ACTION ITEM: Everything from the first line of the material below through the line containing "Click create a" is to be printed exactly, and nothing more.

DATA FOR THE TASK:
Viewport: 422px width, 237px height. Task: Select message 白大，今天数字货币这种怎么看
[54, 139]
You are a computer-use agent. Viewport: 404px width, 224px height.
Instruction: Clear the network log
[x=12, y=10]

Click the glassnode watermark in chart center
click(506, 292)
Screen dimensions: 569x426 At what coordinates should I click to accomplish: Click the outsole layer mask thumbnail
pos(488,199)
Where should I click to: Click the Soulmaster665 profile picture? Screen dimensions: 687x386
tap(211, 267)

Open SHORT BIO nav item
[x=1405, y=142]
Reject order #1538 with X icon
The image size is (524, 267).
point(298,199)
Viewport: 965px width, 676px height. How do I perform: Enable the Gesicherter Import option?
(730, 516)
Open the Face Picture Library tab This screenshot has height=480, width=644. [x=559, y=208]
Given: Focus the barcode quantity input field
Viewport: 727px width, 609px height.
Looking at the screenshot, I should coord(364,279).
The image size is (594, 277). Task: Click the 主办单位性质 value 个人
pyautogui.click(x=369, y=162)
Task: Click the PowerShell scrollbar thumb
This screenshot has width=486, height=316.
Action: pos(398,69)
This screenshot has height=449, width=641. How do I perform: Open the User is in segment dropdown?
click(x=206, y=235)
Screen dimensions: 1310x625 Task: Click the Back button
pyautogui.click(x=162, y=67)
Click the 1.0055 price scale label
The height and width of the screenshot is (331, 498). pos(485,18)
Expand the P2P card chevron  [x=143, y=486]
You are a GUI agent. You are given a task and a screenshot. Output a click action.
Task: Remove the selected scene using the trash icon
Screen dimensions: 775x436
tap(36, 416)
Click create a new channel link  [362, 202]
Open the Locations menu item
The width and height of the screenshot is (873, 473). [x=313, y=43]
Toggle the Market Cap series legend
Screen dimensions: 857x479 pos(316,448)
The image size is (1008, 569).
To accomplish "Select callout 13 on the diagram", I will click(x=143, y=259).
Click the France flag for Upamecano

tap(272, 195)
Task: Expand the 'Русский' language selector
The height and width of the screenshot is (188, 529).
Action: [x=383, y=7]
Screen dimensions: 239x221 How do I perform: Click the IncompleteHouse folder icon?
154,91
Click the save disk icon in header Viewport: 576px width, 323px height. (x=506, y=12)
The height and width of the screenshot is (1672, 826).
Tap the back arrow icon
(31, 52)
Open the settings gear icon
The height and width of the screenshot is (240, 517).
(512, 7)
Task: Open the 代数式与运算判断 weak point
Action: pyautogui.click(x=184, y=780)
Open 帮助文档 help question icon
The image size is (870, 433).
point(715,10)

ANSWER FOR THIS EXERCISE:
Viewport: 422px width, 237px height. Task: Select message 白大，今天数字货币这种怎么看
[54, 139]
You are a computer-use agent. Viewport: 404px width, 224px height.
Instruction: Clear the network log
[x=12, y=10]

Click the glassnode watermark in chart center
click(506, 292)
Screen dimensions: 569x426 At what coordinates should I click to accomplish: Click the outsole layer mask thumbnail
pos(488,199)
Where should I click to: Click the Soulmaster665 profile picture? Screen dimensions: 687x386
tap(211, 267)

Open SHORT BIO nav item
[x=1405, y=142]
Reject order #1538 with X icon
The image size is (524, 267).
point(298,199)
Viewport: 965px width, 676px height. How do I perform: Enable the Gesicherter Import option?
(730, 516)
Open the Face Picture Library tab This screenshot has height=480, width=644. [x=559, y=208]
Given: Focus the barcode quantity input field
Viewport: 727px width, 609px height.
Looking at the screenshot, I should coord(364,279).
The image size is (594, 277). Task: Click the 主办单位性质 value 个人
pyautogui.click(x=369, y=162)
Task: Click the PowerShell scrollbar thumb
This screenshot has width=486, height=316.
Action: pos(398,69)
This screenshot has height=449, width=641. How do I perform: Open the User is in segment dropdown?
click(x=206, y=235)
Screen dimensions: 1310x625 Task: Click the Back button
pyautogui.click(x=162, y=67)
Click the 1.0055 price scale label
The height and width of the screenshot is (331, 498). pos(485,18)
Expand the P2P card chevron  [x=143, y=486]
You are a GUI agent. You are given a task and a screenshot. Output a click action.
Task: Remove the selected scene using the trash icon
Screen dimensions: 775x436
tap(36, 416)
Click create a new channel link  [362, 202]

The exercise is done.